The air was full of salt, new-washed, crisp and exhilarating, and the call of the beach itself was irresistible. Making cautious and slow headway, I headed south along it with the sea nipping at my heels and the salt spray in my face. This was the beach that Thoreau had known so well and that Henry Beston so lovingly described in his “The Outermost House”; but even Beston, who knew the beach in all seasons and in all weathers, might not have recognized it that day. It was hardly there at all, for nearly all of its white wideness was covered with the gaping jaws of the waves that threatened it. Westward of the beach the salt marshes were completely awash and all the way to Route 28 you looked across a whole sea that was leaden and riled and made the whole landscape unfamiliar and strange. All along the beach the breakers tore and crashed against the high sand dunes. Walking became a tricky, perilous business with the sea acting as if it were possessed of some malicious wit of its own with which it could set a trap for the unalert. So great were the breakers that, when they would recede, a hundred feet of beach would stand bare and revealed only to be covered up in the very next instant while the water reached for your feet and sent you scrambling up the sand dunes to safety. The air was filled with the continuous roar and swish of the sea but after walking a bit you could anticipate its next attack by the crash of the comber and the intensity of the swish as it swept over the sand.

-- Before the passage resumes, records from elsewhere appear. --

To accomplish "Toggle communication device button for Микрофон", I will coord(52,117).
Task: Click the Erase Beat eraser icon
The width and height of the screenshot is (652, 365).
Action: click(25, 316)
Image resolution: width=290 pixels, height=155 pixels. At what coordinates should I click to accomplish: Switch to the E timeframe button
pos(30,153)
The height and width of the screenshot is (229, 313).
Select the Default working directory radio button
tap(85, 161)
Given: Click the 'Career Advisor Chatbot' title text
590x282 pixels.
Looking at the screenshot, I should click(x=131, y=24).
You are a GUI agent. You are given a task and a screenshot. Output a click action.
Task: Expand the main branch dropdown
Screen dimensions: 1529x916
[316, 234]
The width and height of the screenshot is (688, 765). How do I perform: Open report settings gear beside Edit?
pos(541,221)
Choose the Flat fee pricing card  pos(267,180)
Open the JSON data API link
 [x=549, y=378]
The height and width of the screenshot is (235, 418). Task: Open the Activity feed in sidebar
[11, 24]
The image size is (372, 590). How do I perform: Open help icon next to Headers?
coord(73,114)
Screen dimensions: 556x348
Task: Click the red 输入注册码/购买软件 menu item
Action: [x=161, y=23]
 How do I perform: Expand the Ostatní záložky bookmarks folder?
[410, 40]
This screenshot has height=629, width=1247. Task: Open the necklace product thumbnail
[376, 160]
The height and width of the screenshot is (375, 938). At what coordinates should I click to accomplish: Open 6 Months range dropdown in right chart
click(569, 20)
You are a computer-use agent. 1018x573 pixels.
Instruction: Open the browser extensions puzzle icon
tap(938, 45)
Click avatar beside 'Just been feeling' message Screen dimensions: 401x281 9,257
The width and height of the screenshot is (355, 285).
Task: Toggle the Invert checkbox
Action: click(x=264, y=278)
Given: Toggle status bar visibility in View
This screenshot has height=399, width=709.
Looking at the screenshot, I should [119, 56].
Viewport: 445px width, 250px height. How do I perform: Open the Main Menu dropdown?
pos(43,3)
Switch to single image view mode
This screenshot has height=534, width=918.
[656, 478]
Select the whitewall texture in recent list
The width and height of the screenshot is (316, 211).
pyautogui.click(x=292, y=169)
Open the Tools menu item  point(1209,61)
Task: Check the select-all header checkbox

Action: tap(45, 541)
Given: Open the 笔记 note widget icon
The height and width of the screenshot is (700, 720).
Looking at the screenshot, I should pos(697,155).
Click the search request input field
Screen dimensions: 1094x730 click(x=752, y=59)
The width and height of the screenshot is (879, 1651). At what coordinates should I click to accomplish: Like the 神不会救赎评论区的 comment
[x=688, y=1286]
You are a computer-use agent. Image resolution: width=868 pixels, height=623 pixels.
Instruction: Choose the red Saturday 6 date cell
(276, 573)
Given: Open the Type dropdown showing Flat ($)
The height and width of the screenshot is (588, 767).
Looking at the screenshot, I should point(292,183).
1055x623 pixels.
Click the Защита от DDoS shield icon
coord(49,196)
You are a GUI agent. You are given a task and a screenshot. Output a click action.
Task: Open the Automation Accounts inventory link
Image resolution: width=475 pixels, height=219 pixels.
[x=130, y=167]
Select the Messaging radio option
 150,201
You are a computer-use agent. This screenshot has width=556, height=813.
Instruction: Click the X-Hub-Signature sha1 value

The wind had played tricks with the dunes, changing not only their shapes but their entire position. In one place a ship’s spar, remnant of an ancient shipwreck, had resisted the wind which then carved a huge vertical funnel around it. Erosion and the wind had left huge pillars of sand teetering under their own weight. The whole beaten strip of beach had the look of a miniature, tortured Grand Canyon. Even the usually indestructible beach grass had suffered. Its roots were exposed, its head bowed, and in the tracings on the sand one could detect the wild gyrations it had been forced to perform at the will of the wind. In seven distinct places the sea had crashed all the way through the barrier beach, surging over the marsh toward the main highway. Three of them were knee-deep and as you waded through them the water swirled about your legs with tremendous force. Walking became a real effort. At last the Outermost House was in sight and it was miraculously unaffected by the storm. Henry Beston would have been proud of the look of it as it nestled in the dunes unconcerned by the changing and chaotic world around it.

Fording one more breakthrough I found myself at Nauset Inlet where the sea crashed toward the Mainland without hindrance and the rip tides had a special fury of their own. For nearly an hour I perched upon a steep-sided dune and watched the waves reaching for the land. Behind me a ton of sand slid into the sea with a long sigh that emphasized the instability of my position. Suddenly, however, the sun, in its full brilliance, broke through the overcast with finality. Then the wind seemed milder, and, as the tide receded, the waves became less threatening. The whitecaps, now shining in the sunlight, took on such beauty as to quite belie their destructive powers. Out over the breakers a flock of seagulls appeared, flying parallel to the shore and screaming defiance as they flew in and out of the troughs of the waves. They seemed to have confidence that the storm was over. A few feet down the beach a red fox emerged from the protection of a clump of beach grass and walked cautiously toward the water’s edge. He sniffed inquiringly at the sea air and then, with more assurance, trotted off in search of breakfast. Gradually the great wide beach emerged from the ebbing tide. It was flat and wet and covered with the debris of the storm but the oceanside world was returning to normal. The storm had left some marks that might never be erased. And it left with me a memory of a day at the Outer Beach that I could never forget.